Dérives de nos rêves informulés
- Du 18/09/2024 au 04/01/2025
- Localisation : Fondation Bullukian
- Site de l'événement
- Organisateur : Fondation Bullukian
« Parfois j’imagine qu’il serait bon de se noyer à la surface d’un étang où nulle barque ne s’aventurerait. Ensuite, ressusciter dans le courant d’un vrai torrent où tes couleurs bouillonneraient. » René Char, Lettera Amorosa
Il paraît que la chose la plus importante pour maintenir le cap à bord d’une embarcation est de serrer vigoureusement sa voile contre le mât afin qu’elle oppose le moins de résistance possible au vent, nous protégeant ainsi de sa chute. Mais est-ce vraiment possible lorsque la tempête gronde ? Et si, au milieu de cette effervescence et frénésie, des orages et ouragans, nous décidions de chavirer ailleurs, pour glisser dans des mers plus profondes nous emportant vers des destinations inconnues. C’est à cette forme de quête que nous invite Raphaëlle Peria.

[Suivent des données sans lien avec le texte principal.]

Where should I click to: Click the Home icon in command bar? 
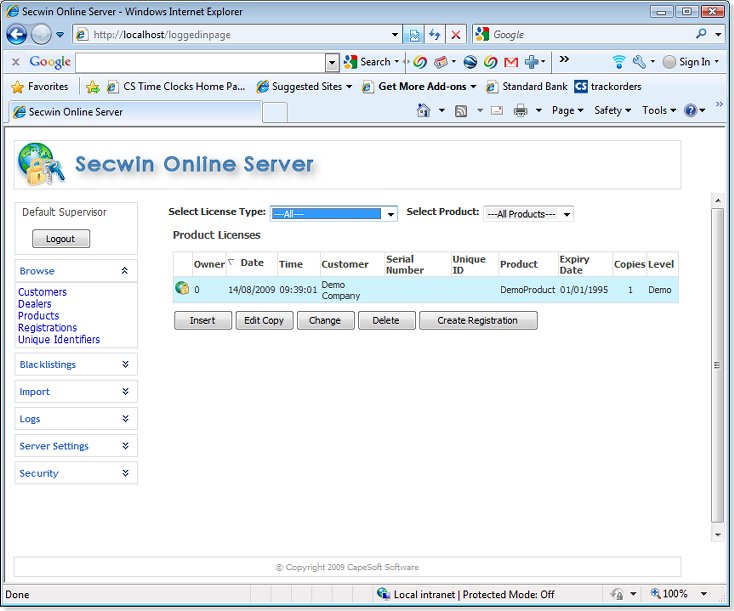coord(424,111)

Qu’elle accompagne les mouvements saccadés de sa péniche, traverse les rieux des Hortillonnages à la découverte de jardins flottants ou bien qu’elle vogue au creux des valleuses, l’artiste ne se laisse pas seulement porter à la surface de ces eaux aux apparences trompeuses. Elle s’y fraye des passages, y prélève des sensations, recompose des histoires teintées de matières et de couleurs pour faire émerger des images et des reliefs, comme ces petites pierres lentement gravées par les eaux des ruisseaux.

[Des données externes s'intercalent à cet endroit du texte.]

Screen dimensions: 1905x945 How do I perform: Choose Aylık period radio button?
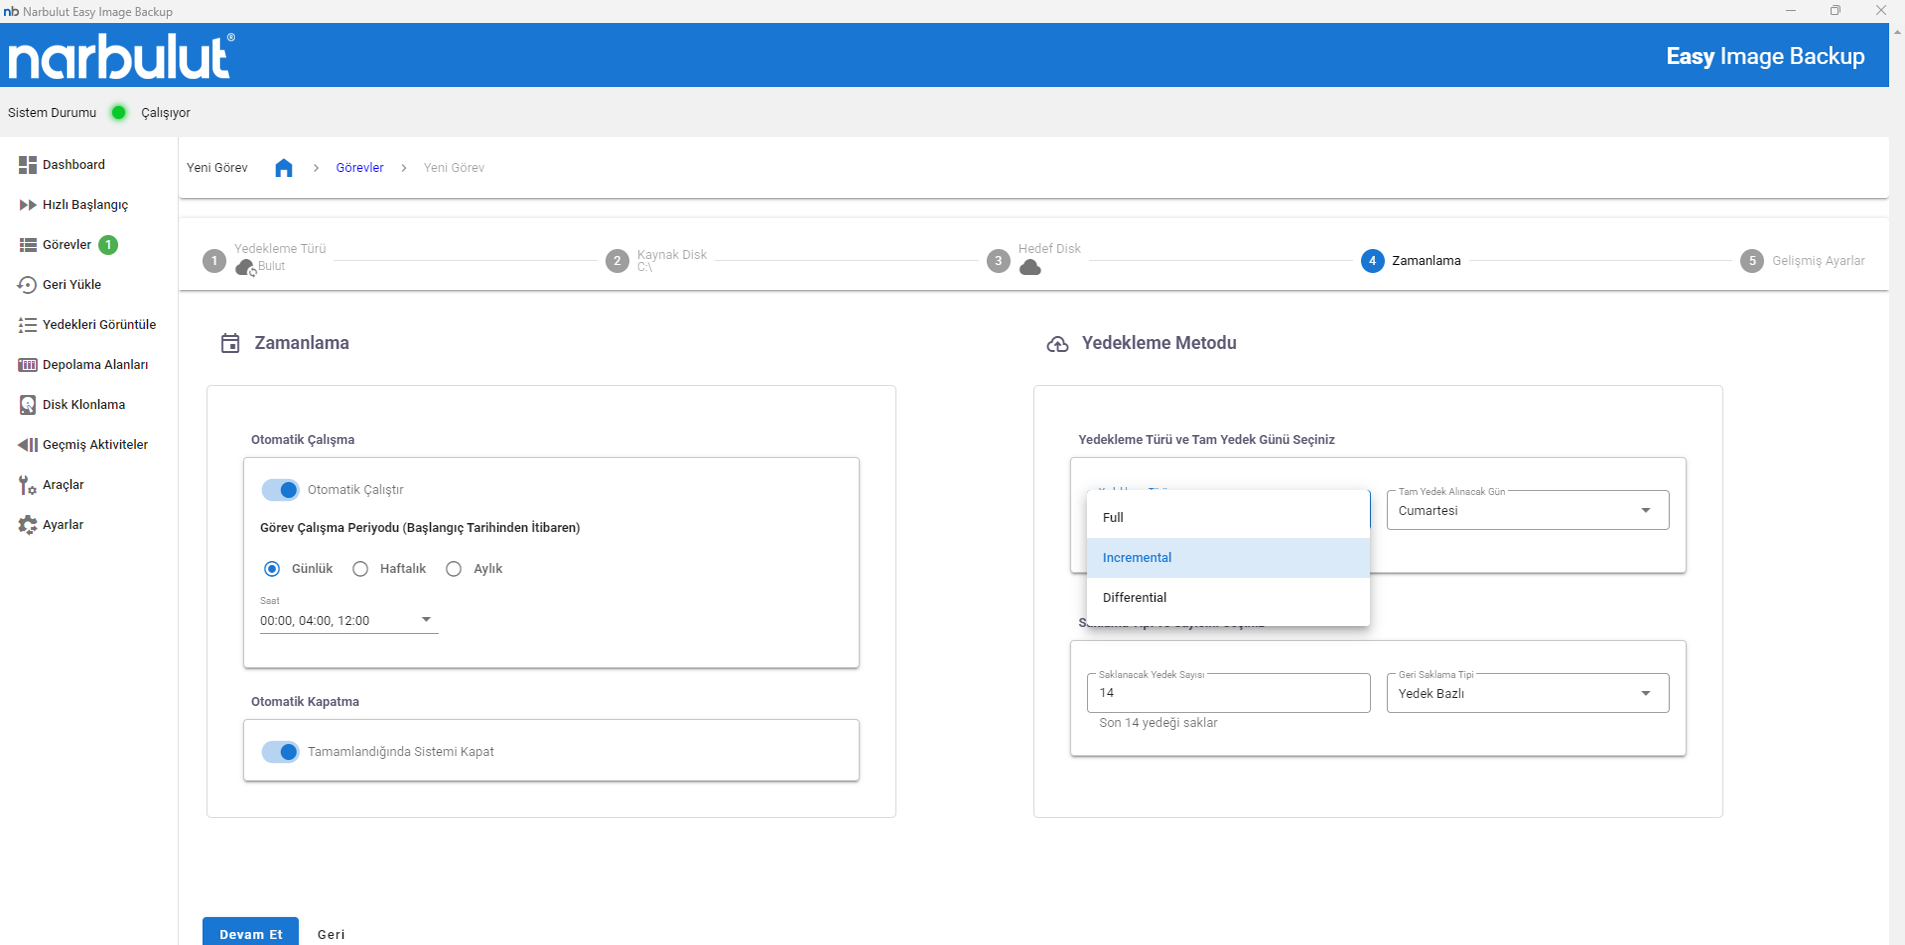(x=454, y=569)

En découle un recueil d’images anciennes, silencieuses comme des archives, jamais triées, trop longtemps dissimulées et laissées à vau-l’eau car ensevelies par la mémoire. Elles ressurgissent désormais comme des rescapées couvertes d’un nouveau voile, celui de la peinture, pour s’écouler d’une frêle barque et s’épancher en cascades vers d’autres rives, emportant avec elles leurs secrets. On dérive alors au cœur de ces fragments de photographies inachevés, comme des réminiscences de rêves informulés ou empêchés, qu’il faut pourtant accepter de (re)traverser.
Suivront-ils paisiblement leur parcours, bercés par le lit de la rivière ou toucheront- ils le fond comme de lointaines impressions qui stagnent dans notre mémoire ? Des souvenirs qui parfois (nous) débordent et que l’on redoute pourtant d’oublier, comme autant d’histoires impossibles qu’on ne vivra jamais.